**EXCERPT PROVIDED:**
Corps Curriculum: Alumni in United States Service Academies


Graphics by Kitty Luo

As a kid, Daniel Katz ’09 dreamed of flying. He went to airshows in the southern California area whenever possible, where he was captivated by the fighter jets soaring through the open sky.

“I always wanted to be a fighter pilot, but like most childhood dreams, that just kind of faded as I got older,” Katz said. “I was still interested in flying jets but figured I would just have to put that on my bucket list for when I got older.”

During the summer before his junior year, Katz realized that his childhood dream could become a reality. He decided to look into the United States Air Force Academy, compelled by the idea of becoming a pilot while also receiving a quality education. He visited the academy’s Colorado campus and “fell in love,” prompting him to apply to and eventually attend the academy.

As a recent Air Force Academy graduate, Katz said he found the leadership training at the academy to be particularly valuable.

“From day one, you’re put in charge of people and held to a standard no other college kids are held to,” Katz said. “While challenging, it was extremely rewarding.”

While most students go on to attend either four-year liberal arts colleges or research universities after graduation, a select few choose to attend one-year, national service specialty institutions. Throughout the past five years, 10 students from the school have opted to take this route and apply to armed forces preparation academies.

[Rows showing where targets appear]
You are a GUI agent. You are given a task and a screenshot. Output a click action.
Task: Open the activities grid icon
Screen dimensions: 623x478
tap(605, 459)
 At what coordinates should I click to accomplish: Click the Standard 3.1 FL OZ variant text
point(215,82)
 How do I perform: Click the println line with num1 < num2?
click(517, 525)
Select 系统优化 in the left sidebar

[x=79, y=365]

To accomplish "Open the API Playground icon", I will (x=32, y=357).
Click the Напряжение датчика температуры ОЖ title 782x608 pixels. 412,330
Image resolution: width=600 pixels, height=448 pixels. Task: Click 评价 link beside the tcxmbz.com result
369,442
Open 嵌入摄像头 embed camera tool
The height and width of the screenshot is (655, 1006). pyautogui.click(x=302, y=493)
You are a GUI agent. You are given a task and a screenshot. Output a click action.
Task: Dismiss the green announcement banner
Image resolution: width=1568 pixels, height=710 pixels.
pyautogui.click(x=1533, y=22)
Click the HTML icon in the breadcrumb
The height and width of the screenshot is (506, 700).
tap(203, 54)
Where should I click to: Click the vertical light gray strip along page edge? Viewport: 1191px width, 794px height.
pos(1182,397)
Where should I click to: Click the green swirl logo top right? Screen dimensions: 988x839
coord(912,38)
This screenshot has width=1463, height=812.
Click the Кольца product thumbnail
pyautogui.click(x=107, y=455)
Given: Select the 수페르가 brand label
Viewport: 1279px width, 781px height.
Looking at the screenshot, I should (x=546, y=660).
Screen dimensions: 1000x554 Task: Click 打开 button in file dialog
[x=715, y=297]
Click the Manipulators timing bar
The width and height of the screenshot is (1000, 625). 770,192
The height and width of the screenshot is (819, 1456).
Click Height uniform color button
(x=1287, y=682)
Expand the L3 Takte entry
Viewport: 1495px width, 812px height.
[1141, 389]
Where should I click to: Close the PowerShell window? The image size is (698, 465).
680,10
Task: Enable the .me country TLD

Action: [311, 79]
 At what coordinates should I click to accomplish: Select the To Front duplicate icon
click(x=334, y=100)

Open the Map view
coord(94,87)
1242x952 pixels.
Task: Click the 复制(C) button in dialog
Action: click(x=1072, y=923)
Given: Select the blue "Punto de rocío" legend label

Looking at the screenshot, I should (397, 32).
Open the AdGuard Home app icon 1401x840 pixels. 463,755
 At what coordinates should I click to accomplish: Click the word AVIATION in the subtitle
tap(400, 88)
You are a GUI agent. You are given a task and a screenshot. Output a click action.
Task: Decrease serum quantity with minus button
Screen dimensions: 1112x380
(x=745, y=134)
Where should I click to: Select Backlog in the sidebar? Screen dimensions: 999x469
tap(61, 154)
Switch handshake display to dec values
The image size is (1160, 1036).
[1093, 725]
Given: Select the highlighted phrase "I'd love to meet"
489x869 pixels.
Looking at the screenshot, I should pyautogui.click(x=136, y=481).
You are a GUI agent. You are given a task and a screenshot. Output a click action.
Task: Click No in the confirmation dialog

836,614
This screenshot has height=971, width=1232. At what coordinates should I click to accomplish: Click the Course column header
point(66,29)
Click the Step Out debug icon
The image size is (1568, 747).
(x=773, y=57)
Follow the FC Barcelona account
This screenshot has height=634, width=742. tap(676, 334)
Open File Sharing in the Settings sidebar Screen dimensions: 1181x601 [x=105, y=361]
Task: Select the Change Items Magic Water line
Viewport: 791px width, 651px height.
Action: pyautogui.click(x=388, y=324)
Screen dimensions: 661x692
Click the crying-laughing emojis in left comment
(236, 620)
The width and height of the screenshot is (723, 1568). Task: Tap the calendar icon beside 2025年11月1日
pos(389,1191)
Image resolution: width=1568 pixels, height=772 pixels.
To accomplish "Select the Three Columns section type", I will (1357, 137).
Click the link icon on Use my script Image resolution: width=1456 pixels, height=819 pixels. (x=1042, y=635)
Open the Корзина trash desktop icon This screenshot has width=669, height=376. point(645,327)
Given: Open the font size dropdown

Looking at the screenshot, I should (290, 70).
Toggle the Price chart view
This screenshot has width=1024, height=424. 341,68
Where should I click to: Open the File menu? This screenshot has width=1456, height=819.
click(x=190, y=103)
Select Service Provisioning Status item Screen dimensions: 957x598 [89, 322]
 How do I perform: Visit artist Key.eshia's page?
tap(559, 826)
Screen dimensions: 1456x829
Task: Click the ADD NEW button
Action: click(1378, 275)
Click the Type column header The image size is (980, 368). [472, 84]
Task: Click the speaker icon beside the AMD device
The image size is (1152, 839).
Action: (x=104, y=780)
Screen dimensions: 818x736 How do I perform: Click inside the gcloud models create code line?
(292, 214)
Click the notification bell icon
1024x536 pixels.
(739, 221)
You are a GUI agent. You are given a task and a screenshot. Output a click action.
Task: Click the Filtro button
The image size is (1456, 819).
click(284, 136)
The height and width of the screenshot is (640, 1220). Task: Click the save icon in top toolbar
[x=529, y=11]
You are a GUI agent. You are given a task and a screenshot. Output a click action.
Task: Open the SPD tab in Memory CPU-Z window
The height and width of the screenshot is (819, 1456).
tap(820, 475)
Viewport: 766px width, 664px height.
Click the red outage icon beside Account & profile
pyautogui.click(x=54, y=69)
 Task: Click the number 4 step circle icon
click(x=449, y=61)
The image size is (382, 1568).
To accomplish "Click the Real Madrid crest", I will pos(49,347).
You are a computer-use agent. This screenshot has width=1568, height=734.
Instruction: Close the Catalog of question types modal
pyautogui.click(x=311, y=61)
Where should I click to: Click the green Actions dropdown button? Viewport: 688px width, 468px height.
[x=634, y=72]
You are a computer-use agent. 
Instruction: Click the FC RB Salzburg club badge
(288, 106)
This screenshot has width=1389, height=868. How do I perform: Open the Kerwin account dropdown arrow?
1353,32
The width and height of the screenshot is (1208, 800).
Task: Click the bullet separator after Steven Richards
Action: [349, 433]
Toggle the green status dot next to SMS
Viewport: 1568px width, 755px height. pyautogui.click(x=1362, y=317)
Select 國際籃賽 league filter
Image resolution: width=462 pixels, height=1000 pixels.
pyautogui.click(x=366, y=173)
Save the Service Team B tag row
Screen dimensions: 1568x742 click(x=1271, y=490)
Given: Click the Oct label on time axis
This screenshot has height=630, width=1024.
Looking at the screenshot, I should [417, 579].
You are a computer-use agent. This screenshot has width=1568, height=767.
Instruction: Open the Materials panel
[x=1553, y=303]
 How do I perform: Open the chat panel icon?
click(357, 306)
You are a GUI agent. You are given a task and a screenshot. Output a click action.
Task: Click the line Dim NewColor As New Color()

**REQUIREMENTS:** Carry the article about alumni attending United States service academies forward from its final sentence.

**TASK RESULT:**
“I wanted to do something that was meaningful and something that was going to teach me to become a better person,” Nina Avalos-Juarez ’16, who currently attends the Naval Academy Preparatory School in Rhode Island, said. “I always knew I wasn’t going to go to a regular four-year college and do the same old thing because I’m just not that person.”

Juarez participates in the Foundation Program that the school offers, which helps students transition mentally and physically, before moving on to the United States Naval Academy in Maryland.

“We do not have a lot of students drawn to these schools in any given year, but those that are tend to have a strong interest in serving their country and appreciate the structure of these academies,” Upper School Deans Department Head Beth Slattery said.

Programs, such as the one Juarez is enrolled in, offer free education in return for eventual service in the armed forces. Although the academies often have STEM-centered core curriculums that include courses in chemistry, physics and calculus, students are able to take electives as well. For example, Juarez is also studying music, data structures and algorithms.

“From my perspective, the primary benefit is free, top-notch education and the opportunity to be surrounded by other students with a common desire to serve,” Slattery said. “For the right students, who understand what their responsibilities are once they get there and after they graduate, the academics can be a great fit.”

Gabe Golob ’16 is also attending the Naval Academy Preparatory School. He initially committed to play Division One baseball. He said that there is a good balance between military and academic focus.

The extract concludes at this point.